In the beginning, the feed-in-tariff (FiT) incentive was generous, acting like a 20-year annuity, and investors rushed in to take advantage of it. Systems sizes increased to the point where today 5-10MWp installations are considered medium-size and in some cases even small. Manufacturers rushed to fill demand for large systems. Governments soon discovered the expense of supporting the market they had created.

From 2004-2008, the PV industry promised even lower technology prices along with the inevitable realization of grid parity. Even after 2009, when manufacturers outside of China began to feel the pain of price competition, promises of grid parity continued.

In the context of the PV industry, grid parity means that the PV will compete with conventional energy, along with other energy technologies, without the aid of incentives. The inherent fallacy of grid parity, though, is that when and if it is achieved PV will still compete against other subsidized energy sources, including conventional ones: nuclear energy is heavily subsidized, oil is heavily subsidized, coal is heavily subsidized.

Given today?s low prices for PV technology, grid parity may well exist in more than one market. Unfortunately, low and negative margins and bankruptcy are the result of prices set at or below the cost of production. The PV industry may well have made a promise that it cannot keep without collapsing.

Currently, aggressive pricing (which sets expectations for continuing price decreases), decreasing incentive levels, high levels of capacity, high levels of inventory (and the reselling of that inventory at low price points), promises of grid parity, and a global economic climate that does not favor continuing subsidies are coinciding to hold prices at unreasonably low levels.

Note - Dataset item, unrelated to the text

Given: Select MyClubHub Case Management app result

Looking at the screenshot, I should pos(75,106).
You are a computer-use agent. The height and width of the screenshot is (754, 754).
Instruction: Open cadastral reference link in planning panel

Pricing up to progress? Try survival

A zero sum game is one where the gain of one party comes with the loss of another. There is a natural tension between buyers and sellers in a market: the buyers want the lowest price, sellers want the highest price. Equilibrium exists when these expectations meet with both sides retaining value.

In an industry as price-sensitive as solar, higher module prices will increase tension between buyers and sellers while pressuring margins for buyers. With the size of the project development community, raising prices will not be popular — but it is necessary. For a long time the PV industry and its proponents have said that ever-lower prices represent progress; true progress, however, would not drive manufacturers out of business. Today?s artificially low prices need to increase. It is simply a matter of survival.

Unfortunately, given the downward direction of incentives and tariff rates, the low levels of PPA prices, and the expectations that have been set for buyers and end users, it may be some time before there is a return to rational pricing. For that to occur, inventory will need to be worked down, capacity growth will need to slow, third-tier manufacturers and many module assemblers will need to go out of business, and incentives will need to stay in place in some form.

Meanwhile, there is room for innovation in balance-of-systems (BoS) and in system design and installation. Business and financing models will mature. More progress will be made in lowering the cost of manufacturing PV technology. If manufacturers are forced into negative margins, though, there will be no money for R&D.